En medio de la crisis, el Gobierno avaló que la OEA realizara otra auditoría y anunció que aceptaría sus conclusiones, pero Morales no reculó. Siguió denunciando golpismo y alentó a sus partidarios a que salieran a las calles a contrarrestar las protestas y a defender su rerrerreelección. Los choques violentos se sucedieron cada día. Los heridos se comenzaron a contar por centenares. Hubo al menos tres muertos, dos cerca de Santa Cruz y otro en Cochabamba, todos opositores. Los sectores más duros ya no pedían el balotaje, ahora reclamaban la renuncia del Presidente.
Este domingo, la OEA emitió finalmente un informe de su auditoría con conclusiones contundentes que ratificaron todo lo que venían denunciando la oposición y observadores independientes. Habla de “falsificación de firmas y actas”, de un “proceso reñido con las buenas prácticas”, de “manipulación del sistema informático de tal magnitud que deben ser investigadas profundamente por el Estado”. Tal es el “cúmulo de irregularidades” que el equipo auditor “no puede validar los resultados de la presente elección" y recomienda otro proceso electoral con nuevas autoridades electorales.
Horas después, Morales intentó un volantazo a medias. "He renunciado al triunfo que he ganado”, anunció sin conceder que ese “triunfo” estaba, a esa altura, cargado de irregularidades comprobadas. “Toca ir a las nuevas elecciones”, aceptó a regañadientes. Pero se quedó cortó. Quizá si en ese mismo acto aceptaba respetar la Constitución que él mismo había impulsado y se comprometía a no participar en los nuevos comicios, habría comenzado a desactivar la bomba. Pero no. Llamó a movilizarse a sus bases. Todas las señales eran de que volvería a presentarse como candidato del MAS.
La calle no se calmó. Comenzaron las renuncias de funcionarios de su confianza uno tras otro. Siguieron los levantamientos policiales. La Central Obrera Boliviana, aliada histórica de Morales, pidió públicamente la renuncia del Presidente “por la salud del país". Finalmente, las Fuerzas Armadas se sumaron a ese clamor extendido y “sugirieron” su dimisión, trayendo a la memoria los peores fantasmas de los latinoamericanos.
La renuncia del Presidente llegó minutos más tarde.

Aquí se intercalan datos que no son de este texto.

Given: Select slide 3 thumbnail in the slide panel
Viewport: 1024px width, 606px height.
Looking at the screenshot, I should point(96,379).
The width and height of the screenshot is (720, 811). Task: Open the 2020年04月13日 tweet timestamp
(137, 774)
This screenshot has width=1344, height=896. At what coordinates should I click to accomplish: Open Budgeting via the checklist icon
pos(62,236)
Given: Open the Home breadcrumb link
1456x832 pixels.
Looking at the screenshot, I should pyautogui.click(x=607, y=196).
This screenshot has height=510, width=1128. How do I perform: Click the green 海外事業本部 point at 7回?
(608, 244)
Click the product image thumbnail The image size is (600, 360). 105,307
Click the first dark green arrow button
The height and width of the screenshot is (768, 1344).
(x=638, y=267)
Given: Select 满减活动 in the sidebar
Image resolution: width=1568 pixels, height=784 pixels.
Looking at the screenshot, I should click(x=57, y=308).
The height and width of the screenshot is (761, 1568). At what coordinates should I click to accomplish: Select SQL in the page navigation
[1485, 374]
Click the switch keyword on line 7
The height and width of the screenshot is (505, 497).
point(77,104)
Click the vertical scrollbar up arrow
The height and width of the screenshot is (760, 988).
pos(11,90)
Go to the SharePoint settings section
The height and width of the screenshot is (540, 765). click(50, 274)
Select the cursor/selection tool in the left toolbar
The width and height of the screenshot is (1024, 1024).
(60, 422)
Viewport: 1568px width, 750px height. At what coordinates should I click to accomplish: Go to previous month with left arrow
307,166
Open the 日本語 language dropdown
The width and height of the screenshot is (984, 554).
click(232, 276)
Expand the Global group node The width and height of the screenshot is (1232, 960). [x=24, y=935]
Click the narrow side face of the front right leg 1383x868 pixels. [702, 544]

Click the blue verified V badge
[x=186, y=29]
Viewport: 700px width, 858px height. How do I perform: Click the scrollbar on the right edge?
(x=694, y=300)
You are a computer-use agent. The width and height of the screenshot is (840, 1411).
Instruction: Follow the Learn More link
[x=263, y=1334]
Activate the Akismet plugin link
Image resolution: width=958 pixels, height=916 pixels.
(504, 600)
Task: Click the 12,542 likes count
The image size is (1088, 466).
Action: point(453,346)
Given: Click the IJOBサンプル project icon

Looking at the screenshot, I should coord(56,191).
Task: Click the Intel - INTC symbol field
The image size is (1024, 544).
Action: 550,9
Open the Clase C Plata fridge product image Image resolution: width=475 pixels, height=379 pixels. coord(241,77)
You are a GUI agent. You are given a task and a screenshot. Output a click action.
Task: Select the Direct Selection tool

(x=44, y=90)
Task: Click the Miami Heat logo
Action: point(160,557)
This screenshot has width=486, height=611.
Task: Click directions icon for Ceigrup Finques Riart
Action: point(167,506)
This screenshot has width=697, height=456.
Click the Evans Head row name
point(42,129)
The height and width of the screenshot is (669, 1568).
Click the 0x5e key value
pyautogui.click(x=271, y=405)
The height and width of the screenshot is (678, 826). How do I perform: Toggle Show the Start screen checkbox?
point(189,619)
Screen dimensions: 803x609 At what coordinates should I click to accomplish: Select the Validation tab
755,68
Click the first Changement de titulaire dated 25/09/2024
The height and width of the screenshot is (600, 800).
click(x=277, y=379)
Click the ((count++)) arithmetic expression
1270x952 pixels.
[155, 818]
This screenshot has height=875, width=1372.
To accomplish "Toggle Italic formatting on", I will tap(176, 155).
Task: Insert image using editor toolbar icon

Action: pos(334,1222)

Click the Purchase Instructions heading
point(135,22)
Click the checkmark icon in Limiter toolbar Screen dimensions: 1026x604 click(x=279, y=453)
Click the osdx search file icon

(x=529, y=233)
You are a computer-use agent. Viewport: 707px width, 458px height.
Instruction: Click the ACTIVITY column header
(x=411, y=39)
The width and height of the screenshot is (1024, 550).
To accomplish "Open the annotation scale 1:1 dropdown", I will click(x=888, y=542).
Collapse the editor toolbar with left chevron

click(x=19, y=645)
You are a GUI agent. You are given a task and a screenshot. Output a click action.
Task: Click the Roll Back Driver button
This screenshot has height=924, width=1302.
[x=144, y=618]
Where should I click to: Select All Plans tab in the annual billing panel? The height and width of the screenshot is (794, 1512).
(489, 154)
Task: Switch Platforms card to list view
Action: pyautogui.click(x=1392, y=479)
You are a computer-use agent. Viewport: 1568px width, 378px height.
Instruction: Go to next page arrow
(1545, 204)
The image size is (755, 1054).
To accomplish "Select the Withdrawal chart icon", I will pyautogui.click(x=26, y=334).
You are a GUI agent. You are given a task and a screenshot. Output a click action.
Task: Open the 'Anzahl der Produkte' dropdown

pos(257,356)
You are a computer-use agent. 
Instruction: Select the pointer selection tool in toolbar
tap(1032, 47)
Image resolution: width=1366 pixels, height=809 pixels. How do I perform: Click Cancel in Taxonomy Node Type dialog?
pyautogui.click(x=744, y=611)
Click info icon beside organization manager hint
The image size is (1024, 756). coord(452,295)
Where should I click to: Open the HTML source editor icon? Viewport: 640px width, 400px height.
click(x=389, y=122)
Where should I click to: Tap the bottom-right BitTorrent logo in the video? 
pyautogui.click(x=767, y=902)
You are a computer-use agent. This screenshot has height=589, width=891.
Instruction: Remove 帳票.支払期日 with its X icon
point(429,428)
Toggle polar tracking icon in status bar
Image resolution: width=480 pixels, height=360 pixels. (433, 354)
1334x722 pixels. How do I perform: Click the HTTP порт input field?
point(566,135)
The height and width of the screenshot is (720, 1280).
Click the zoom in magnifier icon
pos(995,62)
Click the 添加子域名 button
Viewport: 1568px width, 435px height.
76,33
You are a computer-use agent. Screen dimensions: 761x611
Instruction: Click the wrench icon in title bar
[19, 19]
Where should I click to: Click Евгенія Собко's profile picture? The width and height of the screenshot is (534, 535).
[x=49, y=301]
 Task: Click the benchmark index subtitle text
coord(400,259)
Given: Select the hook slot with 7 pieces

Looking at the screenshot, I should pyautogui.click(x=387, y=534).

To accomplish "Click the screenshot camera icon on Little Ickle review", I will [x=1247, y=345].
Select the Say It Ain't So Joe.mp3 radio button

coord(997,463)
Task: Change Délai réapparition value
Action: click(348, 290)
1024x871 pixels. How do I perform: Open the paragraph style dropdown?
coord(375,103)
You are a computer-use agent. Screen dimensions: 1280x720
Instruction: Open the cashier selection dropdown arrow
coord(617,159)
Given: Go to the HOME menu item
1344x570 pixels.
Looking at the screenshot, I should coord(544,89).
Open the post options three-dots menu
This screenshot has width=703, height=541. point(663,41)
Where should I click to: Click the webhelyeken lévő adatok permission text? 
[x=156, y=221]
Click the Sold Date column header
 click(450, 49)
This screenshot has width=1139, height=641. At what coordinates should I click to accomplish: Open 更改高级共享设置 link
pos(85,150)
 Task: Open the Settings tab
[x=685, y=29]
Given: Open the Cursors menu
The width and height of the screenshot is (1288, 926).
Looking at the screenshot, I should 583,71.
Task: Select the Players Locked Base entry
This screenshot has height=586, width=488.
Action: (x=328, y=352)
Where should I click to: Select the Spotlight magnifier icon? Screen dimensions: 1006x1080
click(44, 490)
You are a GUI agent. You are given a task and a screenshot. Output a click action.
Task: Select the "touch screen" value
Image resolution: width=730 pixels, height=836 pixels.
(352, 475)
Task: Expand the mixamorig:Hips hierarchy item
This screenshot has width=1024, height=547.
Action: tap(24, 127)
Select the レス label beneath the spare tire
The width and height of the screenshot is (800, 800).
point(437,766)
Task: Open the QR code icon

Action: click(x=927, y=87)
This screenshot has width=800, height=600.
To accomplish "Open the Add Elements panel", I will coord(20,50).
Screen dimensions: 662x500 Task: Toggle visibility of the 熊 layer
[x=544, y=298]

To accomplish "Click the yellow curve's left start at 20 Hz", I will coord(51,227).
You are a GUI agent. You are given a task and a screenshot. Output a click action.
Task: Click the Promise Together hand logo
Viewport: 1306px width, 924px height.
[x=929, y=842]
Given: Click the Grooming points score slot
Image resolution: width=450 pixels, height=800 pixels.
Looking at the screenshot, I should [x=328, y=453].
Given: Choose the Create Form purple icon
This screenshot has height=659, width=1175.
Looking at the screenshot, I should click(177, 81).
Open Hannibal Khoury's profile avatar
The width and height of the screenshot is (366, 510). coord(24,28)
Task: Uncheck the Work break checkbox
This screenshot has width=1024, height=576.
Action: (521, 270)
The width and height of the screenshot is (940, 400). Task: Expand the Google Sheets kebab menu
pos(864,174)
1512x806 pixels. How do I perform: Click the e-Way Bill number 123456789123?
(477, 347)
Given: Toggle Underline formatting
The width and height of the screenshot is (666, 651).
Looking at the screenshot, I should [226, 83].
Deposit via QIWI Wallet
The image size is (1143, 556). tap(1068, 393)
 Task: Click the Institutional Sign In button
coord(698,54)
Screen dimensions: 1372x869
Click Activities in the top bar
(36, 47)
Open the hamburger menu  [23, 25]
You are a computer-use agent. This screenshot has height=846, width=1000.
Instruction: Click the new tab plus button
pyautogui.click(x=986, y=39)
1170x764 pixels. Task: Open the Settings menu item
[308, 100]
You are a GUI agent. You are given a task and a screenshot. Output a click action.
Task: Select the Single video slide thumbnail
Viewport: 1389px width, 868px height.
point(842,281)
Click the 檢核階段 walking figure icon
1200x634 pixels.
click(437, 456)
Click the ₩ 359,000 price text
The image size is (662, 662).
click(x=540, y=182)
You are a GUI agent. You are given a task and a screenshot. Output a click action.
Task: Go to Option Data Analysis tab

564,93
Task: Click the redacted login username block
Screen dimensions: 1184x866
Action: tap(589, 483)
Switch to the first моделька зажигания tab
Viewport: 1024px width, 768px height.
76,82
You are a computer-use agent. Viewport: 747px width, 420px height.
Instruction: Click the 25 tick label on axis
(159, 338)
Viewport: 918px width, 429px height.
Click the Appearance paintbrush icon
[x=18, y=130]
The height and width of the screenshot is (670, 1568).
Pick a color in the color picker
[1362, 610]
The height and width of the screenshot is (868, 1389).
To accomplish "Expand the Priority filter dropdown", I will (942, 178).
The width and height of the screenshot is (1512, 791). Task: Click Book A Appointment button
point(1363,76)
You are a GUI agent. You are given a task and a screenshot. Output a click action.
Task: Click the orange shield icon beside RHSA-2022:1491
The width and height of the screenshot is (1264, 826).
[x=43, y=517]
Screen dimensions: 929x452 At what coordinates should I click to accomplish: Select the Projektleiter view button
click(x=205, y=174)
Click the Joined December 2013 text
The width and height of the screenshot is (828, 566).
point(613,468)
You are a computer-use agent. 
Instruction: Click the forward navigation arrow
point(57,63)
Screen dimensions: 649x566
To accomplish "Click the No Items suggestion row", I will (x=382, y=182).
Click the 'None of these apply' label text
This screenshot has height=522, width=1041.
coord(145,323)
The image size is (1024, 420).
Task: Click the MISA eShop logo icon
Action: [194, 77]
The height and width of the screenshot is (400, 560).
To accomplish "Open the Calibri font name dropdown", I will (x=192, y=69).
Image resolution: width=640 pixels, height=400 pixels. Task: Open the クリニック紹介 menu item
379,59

Es inevitable preguntarse qué pasa por la cabeza de un líder político exitoso con indudable sensibilidad popular para echar por la borda su legado con tal de permanecer en el poder tras 14 años. Si este baño de sangre no se hubiera podido evitar si Morales aceptaba los límites que le imponía su propia constitución; si aceptaba los resultados del referendo que él mismo convocó en 2016; si aceptaba, hace apenas tres semanas, que el resultado de los comicios determinaba que tenía que haber un balotaje; si aceptaba, en definitiva, que uno de los principios de la democracia es la sujeción a las leyes, que los mandatos presidenciales tienen límites y que la alternancia en el poder es sana.
La pregunta excede a Morales e interpela a todos los dirigentes regionales que le dieron su apoyo en el alocado proceso final para aferrarse al sillón presidencial a como dé lugar. Por más exitosa que haya sido su gestión. Por más simpatía ideológica que se le tenga.